▼

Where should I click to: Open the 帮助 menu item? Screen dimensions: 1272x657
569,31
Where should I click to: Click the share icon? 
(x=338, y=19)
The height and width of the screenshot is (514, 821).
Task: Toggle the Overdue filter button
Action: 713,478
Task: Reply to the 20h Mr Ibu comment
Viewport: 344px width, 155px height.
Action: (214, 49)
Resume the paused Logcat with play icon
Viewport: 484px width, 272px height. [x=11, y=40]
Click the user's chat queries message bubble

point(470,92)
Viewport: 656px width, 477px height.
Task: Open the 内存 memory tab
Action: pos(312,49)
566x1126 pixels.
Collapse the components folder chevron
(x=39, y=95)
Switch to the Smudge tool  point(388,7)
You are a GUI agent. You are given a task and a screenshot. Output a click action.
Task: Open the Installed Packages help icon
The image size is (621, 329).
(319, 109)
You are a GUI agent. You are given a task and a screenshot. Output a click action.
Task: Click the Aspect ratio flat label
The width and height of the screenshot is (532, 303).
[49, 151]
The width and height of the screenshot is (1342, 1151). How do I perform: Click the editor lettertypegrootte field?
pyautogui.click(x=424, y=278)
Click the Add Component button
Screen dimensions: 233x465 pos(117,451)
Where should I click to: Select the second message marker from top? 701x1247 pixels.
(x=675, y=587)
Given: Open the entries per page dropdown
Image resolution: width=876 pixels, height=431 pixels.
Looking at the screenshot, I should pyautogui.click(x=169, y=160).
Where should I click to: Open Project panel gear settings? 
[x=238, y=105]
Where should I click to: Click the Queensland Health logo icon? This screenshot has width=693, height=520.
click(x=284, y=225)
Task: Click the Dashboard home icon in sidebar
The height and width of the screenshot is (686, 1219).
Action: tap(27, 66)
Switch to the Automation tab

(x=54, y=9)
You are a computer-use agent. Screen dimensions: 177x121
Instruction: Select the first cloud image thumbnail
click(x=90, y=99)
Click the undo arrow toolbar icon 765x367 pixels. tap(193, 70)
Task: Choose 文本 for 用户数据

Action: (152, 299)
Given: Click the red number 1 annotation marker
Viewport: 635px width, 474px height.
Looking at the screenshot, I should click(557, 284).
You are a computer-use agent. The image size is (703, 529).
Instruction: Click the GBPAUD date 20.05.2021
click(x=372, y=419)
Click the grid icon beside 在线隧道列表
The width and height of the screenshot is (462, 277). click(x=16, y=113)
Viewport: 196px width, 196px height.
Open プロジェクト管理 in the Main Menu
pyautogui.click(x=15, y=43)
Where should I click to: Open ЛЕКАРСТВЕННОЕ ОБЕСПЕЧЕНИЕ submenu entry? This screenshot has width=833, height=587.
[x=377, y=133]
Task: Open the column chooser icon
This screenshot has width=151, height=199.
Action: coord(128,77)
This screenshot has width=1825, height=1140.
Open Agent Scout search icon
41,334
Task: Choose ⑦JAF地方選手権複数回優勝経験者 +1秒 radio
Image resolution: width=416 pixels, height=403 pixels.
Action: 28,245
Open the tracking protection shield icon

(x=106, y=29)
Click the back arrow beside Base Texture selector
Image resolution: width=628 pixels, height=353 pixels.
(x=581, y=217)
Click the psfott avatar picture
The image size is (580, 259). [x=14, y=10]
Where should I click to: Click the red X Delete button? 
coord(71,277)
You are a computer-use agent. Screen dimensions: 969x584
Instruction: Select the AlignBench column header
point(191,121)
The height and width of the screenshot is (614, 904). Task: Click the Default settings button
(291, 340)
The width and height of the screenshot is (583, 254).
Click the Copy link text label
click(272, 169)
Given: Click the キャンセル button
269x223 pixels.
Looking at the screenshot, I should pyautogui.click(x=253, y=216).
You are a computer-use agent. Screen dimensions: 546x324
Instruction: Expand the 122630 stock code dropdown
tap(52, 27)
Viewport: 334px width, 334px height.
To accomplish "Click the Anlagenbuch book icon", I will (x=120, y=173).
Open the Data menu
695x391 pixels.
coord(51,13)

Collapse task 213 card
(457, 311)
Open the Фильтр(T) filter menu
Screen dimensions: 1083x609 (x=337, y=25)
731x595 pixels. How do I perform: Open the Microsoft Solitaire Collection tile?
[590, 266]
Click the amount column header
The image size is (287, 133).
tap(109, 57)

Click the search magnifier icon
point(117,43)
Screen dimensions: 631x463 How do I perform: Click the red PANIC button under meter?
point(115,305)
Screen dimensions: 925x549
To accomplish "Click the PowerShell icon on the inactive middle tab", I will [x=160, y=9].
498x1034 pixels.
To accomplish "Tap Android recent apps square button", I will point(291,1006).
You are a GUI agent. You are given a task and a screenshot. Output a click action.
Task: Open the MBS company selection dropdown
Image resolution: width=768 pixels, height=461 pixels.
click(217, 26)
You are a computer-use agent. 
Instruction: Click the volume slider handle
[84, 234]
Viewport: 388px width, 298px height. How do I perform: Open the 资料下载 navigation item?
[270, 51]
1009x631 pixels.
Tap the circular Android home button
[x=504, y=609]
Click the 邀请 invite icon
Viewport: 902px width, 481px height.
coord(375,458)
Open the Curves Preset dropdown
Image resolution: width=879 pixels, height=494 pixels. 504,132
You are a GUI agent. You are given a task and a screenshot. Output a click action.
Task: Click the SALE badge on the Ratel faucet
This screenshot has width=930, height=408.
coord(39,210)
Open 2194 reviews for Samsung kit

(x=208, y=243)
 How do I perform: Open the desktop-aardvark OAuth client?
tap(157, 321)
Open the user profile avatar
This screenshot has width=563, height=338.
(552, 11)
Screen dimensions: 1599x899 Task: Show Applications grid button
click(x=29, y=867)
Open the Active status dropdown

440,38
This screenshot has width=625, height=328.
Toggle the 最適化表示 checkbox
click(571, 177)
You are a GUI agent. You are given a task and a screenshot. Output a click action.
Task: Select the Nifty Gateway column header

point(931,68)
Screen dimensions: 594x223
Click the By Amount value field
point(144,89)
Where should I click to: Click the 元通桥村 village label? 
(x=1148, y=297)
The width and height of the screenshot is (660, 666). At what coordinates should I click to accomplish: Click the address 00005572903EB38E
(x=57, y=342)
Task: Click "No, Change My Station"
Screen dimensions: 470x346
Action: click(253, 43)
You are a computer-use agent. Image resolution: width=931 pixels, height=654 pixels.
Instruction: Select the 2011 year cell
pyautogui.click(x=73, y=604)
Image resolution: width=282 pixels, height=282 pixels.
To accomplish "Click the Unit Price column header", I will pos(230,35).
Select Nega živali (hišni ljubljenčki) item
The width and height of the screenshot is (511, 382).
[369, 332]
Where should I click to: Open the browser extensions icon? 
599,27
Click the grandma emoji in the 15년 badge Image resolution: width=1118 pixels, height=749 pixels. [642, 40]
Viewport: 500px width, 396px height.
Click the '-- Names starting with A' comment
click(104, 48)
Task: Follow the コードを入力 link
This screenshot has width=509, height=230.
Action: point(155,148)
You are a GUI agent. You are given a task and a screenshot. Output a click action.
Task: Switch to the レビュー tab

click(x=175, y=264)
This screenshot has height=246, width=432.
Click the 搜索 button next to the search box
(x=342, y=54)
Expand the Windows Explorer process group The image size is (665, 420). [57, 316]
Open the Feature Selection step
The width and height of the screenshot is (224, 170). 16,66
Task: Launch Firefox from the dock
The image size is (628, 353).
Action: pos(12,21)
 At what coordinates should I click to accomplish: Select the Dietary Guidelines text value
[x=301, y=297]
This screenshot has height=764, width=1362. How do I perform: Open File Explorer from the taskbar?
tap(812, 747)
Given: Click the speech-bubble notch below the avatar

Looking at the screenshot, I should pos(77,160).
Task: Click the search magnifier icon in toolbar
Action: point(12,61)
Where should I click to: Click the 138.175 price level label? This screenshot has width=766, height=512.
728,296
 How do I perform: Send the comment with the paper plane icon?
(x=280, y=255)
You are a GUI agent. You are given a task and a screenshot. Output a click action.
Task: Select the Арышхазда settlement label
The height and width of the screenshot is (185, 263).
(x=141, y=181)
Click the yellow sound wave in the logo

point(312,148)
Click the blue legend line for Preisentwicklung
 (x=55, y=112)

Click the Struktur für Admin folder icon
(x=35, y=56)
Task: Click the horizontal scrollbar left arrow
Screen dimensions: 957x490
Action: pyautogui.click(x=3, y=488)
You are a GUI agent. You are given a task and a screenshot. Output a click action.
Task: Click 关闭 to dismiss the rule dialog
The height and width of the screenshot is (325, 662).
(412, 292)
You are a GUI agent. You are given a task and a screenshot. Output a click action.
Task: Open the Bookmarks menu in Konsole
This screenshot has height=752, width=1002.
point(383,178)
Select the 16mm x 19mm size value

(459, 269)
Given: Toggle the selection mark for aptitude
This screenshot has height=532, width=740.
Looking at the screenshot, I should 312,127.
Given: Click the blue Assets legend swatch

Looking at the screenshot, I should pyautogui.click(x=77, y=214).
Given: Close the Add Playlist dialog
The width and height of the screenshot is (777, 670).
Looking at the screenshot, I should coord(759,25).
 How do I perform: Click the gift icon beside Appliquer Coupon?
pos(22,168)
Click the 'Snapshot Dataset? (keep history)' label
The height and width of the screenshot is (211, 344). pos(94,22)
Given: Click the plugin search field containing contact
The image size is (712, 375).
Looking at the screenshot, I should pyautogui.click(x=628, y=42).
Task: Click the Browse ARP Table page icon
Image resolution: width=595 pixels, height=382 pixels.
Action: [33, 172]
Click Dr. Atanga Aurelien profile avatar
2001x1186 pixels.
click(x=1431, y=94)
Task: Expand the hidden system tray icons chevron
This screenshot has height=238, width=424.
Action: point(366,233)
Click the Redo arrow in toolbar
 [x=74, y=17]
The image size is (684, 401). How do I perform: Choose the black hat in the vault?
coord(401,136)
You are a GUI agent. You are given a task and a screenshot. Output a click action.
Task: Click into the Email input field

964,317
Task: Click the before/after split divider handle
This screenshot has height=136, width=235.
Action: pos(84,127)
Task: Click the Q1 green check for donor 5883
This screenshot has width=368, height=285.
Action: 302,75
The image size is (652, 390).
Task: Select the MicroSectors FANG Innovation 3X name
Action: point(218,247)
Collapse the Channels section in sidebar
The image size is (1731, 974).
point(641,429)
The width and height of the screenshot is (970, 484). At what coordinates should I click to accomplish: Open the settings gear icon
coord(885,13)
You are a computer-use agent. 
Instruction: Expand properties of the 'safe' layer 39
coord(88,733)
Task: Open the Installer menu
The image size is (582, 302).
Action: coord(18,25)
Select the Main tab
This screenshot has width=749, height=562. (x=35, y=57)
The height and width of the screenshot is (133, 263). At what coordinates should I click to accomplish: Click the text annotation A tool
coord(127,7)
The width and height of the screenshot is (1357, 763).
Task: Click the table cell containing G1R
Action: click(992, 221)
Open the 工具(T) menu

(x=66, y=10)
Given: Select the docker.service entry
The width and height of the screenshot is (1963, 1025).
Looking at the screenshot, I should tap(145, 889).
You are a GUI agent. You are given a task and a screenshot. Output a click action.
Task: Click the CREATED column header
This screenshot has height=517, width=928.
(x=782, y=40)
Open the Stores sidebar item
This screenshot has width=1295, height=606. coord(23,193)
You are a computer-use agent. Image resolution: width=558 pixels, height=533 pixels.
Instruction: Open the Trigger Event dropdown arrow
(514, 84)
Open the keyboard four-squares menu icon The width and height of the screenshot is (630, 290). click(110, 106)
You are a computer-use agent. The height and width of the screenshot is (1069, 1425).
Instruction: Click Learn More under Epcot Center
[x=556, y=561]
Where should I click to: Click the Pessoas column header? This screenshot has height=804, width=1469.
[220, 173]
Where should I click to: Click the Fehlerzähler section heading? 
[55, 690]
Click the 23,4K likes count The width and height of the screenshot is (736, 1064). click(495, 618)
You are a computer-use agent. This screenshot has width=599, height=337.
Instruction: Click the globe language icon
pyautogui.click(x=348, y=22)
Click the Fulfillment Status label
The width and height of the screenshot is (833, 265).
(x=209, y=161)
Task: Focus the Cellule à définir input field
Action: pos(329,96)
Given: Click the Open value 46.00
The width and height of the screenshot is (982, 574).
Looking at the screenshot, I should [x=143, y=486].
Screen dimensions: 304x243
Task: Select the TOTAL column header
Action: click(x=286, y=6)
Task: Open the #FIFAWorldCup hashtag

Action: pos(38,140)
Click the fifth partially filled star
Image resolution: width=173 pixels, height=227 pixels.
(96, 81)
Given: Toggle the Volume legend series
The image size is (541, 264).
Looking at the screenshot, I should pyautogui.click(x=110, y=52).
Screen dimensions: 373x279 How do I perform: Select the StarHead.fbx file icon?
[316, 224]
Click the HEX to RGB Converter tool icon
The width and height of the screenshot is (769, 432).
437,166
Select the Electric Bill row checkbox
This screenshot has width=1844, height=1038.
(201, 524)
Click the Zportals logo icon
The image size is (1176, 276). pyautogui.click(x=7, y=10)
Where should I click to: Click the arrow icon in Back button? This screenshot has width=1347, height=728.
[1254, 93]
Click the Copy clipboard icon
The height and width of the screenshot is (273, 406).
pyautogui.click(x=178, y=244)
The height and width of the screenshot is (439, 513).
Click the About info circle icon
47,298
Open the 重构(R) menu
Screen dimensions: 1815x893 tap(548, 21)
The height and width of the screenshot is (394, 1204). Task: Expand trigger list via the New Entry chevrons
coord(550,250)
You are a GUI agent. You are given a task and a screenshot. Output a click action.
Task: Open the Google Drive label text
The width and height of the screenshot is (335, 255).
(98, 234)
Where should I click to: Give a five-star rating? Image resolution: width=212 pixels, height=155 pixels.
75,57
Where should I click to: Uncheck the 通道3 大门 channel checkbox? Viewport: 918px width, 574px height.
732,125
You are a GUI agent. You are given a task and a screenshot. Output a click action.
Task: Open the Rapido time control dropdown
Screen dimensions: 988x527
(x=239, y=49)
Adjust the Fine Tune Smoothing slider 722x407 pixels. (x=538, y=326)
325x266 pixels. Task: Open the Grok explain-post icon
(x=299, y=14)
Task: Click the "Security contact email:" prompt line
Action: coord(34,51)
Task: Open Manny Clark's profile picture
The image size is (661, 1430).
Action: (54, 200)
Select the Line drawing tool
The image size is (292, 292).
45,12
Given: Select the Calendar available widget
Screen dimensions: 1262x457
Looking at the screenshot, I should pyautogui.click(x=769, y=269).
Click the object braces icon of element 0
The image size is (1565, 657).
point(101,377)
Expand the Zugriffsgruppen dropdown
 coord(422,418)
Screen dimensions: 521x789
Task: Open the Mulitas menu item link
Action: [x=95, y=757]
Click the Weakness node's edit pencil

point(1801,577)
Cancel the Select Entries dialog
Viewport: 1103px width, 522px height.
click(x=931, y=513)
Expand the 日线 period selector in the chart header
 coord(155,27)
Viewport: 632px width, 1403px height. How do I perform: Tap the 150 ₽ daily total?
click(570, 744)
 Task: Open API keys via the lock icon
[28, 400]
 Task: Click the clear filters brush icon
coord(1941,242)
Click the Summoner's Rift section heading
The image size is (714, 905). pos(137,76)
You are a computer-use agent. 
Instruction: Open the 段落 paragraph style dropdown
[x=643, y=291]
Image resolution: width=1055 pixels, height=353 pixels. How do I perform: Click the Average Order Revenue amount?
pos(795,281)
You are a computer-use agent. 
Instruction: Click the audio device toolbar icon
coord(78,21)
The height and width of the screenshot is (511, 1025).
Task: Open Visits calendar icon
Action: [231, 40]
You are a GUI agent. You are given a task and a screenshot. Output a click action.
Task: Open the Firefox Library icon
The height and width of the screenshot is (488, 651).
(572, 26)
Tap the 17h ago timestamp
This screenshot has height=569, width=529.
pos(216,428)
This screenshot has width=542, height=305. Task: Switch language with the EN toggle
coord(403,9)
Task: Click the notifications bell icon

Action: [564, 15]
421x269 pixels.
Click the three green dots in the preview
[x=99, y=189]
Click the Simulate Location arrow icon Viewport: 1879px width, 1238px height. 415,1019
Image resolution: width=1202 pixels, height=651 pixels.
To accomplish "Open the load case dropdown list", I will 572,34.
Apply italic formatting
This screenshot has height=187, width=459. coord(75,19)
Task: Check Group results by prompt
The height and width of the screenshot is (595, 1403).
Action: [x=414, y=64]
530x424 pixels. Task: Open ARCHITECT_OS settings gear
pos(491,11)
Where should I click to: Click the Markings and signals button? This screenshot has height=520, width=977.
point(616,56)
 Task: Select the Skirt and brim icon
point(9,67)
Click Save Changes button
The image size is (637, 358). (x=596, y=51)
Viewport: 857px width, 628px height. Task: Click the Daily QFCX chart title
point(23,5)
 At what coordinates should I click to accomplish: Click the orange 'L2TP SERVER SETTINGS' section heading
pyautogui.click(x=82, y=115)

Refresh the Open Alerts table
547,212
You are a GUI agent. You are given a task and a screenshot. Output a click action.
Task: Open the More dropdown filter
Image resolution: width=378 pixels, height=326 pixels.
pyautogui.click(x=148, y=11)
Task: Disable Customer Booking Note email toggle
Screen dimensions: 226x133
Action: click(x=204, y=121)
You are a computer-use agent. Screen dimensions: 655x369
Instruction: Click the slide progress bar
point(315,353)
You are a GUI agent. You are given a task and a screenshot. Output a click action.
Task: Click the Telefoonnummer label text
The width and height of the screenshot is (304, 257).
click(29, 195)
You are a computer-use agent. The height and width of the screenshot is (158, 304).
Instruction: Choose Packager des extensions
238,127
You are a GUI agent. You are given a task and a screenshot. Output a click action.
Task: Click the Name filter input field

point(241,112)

▲

Task to complete:
Reproduce the lines from the one that contains "Screen dimensions: 1599x899" through the one that contains "[x=301, y=297]", substituting "column heading" for every "column header" and leaving everything else unchanged.

Exercise result:
Screen dimensions: 1599x899 Task: Show Applications grid button
click(x=29, y=867)
Open the Active status dropdown

440,38
This screenshot has width=625, height=328.
Toggle the 最適化表示 checkbox
click(571, 177)
You are a GUI agent. You are given a task and a screenshot. Output a click action.
Task: Select the Nifty Gateway column heading

point(931,68)
Screen dimensions: 594x223
Click the By Amount value field
point(144,89)
Where should I click to: Click the 元通桥村 village label? 
(x=1148, y=297)
The width and height of the screenshot is (660, 666). At what coordinates should I click to accomplish: Click the address 00005572903EB38E
(x=57, y=342)
Task: Click "No, Change My Station"
Screen dimensions: 470x346
Action: click(253, 43)
You are a computer-use agent. Image resolution: width=931 pixels, height=654 pixels.
Instruction: Select the 2011 year cell
pyautogui.click(x=73, y=604)
Image resolution: width=282 pixels, height=282 pixels.
To accomplish "Click the Unit Price column heading", I will pos(230,35).
Select Nega živali (hišni ljubljenčki) item
The width and height of the screenshot is (511, 382).
[369, 332]
Where should I click to: Open the browser extensions icon? 
599,27
Click the grandma emoji in the 15년 badge Image resolution: width=1118 pixels, height=749 pixels. [642, 40]
Viewport: 500px width, 396px height.
Click the '-- Names starting with A' comment
click(104, 48)
Task: Follow the コードを入力 link
This screenshot has width=509, height=230.
Action: point(155,148)
You are a GUI agent. You are given a task and a screenshot. Output a click action.
Task: Switch to the レビュー tab

click(x=175, y=264)
This screenshot has height=246, width=432.
Click the 搜索 button next to the search box
(x=342, y=54)
Expand the Windows Explorer process group The image size is (665, 420). [57, 316]
Open the Feature Selection step
The width and height of the screenshot is (224, 170). 16,66
Task: Launch Firefox from the dock
The image size is (628, 353).
Action: pos(12,21)
 At what coordinates should I click to accomplish: Select the Dietary Guidelines text value
[x=301, y=297]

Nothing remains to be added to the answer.